The thing I remember is Ray saying he didn’t know if they would have pulled it off as Pete is the only person in the industry more neurotic than him,
Nice work Dave as always. I’d probably have gone harder on Rough Mix and included Heart To Hang Onto and Keep Me Turning, both songs that would have been obliterated as Who songs but which are gems in that gem of an album. Another beauty worth mentioning is his cover of The Beat’s Save It For Later on his 1985 live album Deep End Live, a brilliant rework of that little pop classic.
We forget just how big Empty Glass was, I wouldn’t be surprised if it outsold most Who records. He tells a great story that when working on All the Best Cowboys his American record label rang him and said that they’d like the new album to be “the same as Empty Glass…just different”. Finally I love Face the Face and I’m probably one of the few people who liked the White City film.
Thank you very much, Dlew. I enjoyed reading this Toppermost and listening to Townshend’s music. This music is all new to me, yet I return to The Who singles all the time. I was lucky to see the Who round about 1969 or 1970 and it was one of the greatest concerts I have ever seen. Great music and great performances. I think some of the silly things he said and did put me off him, but I read the autobiography and his explanations, so your article will spur me on to seek out his solo music. Great article and well written as always, Dlew. Many thanks, Dunc.

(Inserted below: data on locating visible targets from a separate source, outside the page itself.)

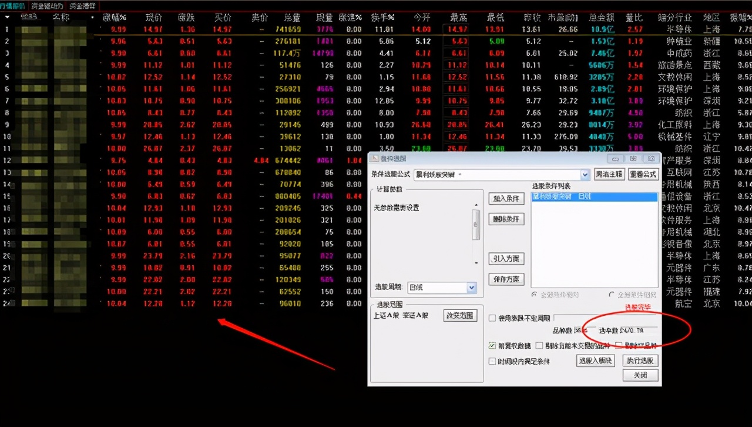Select the left 全部条件 radio button
Screen dimensions: 752x427
533,295
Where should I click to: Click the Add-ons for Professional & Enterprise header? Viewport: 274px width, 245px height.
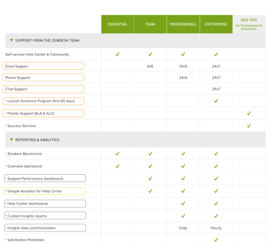tap(249, 24)
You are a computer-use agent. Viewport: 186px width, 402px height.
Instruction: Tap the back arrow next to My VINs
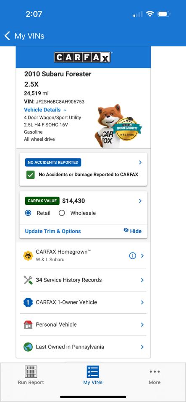[7, 36]
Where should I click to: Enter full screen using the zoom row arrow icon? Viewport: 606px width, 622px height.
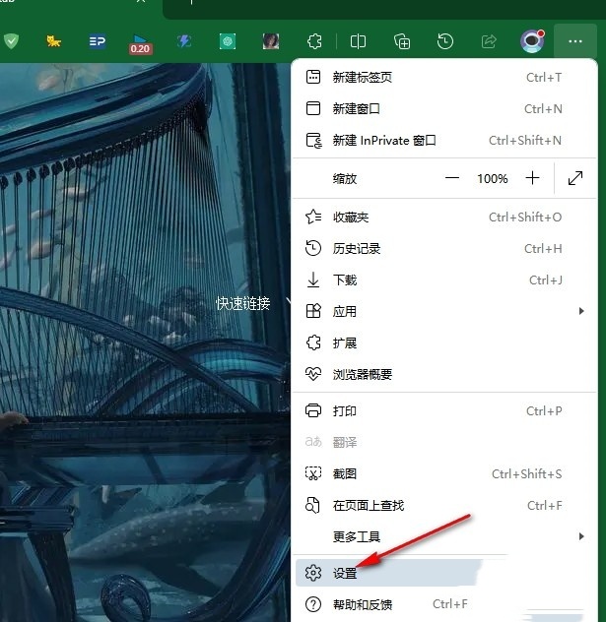coord(576,178)
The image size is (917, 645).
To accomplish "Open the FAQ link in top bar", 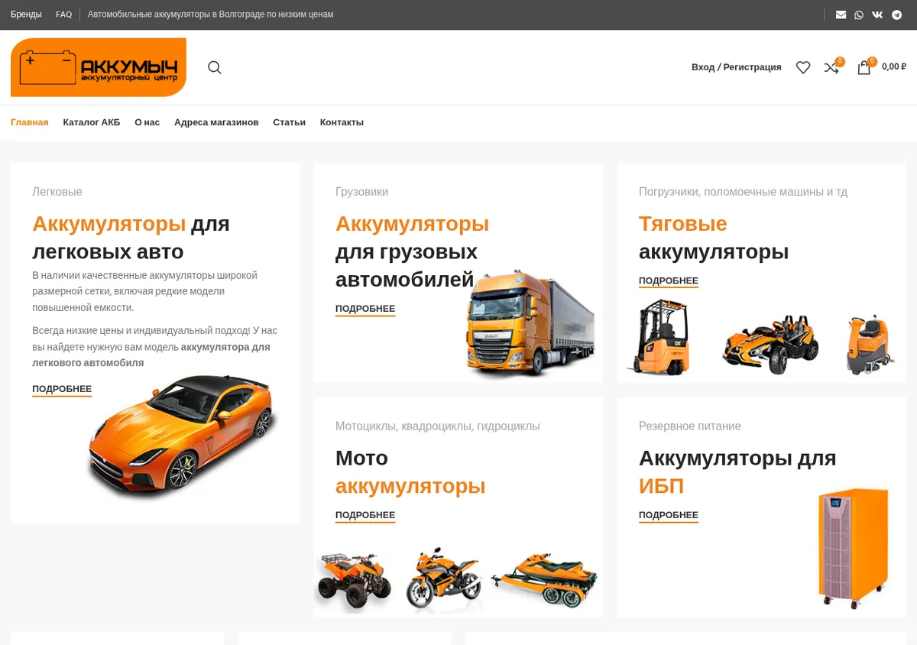I will (64, 15).
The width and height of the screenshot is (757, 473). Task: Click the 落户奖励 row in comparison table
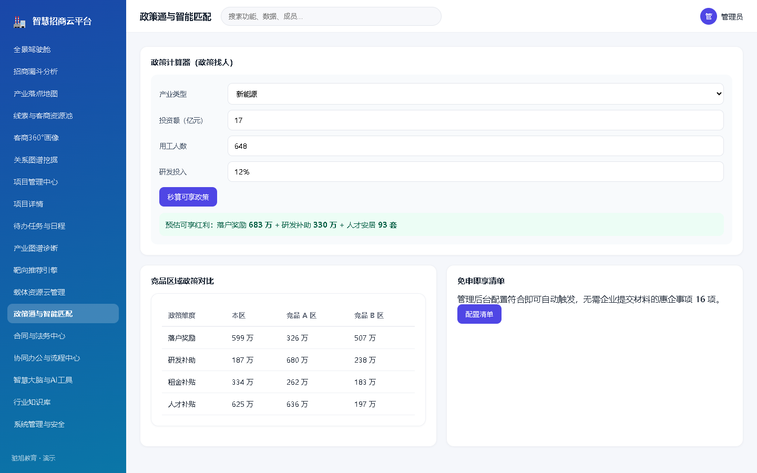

Thanks Dunc. Looking back over it, I’m surprised I didn’t mention his memoirs apart from the cover at the end. They are among the very best of that patchy genre. Pete’s honesty and self deprecation are refreshing. I’m glad you enjoyed it.
And Glenn, a part of me just wanted to do the Pete songs on Rough Mix…. such a brilliant album. I thank you for pointing me to it.
Calvin – I hadn’t heard that, but what an album that might’ve been. Or it could have been terrible. It wouldn’t have been mediocre, that’s fir sure.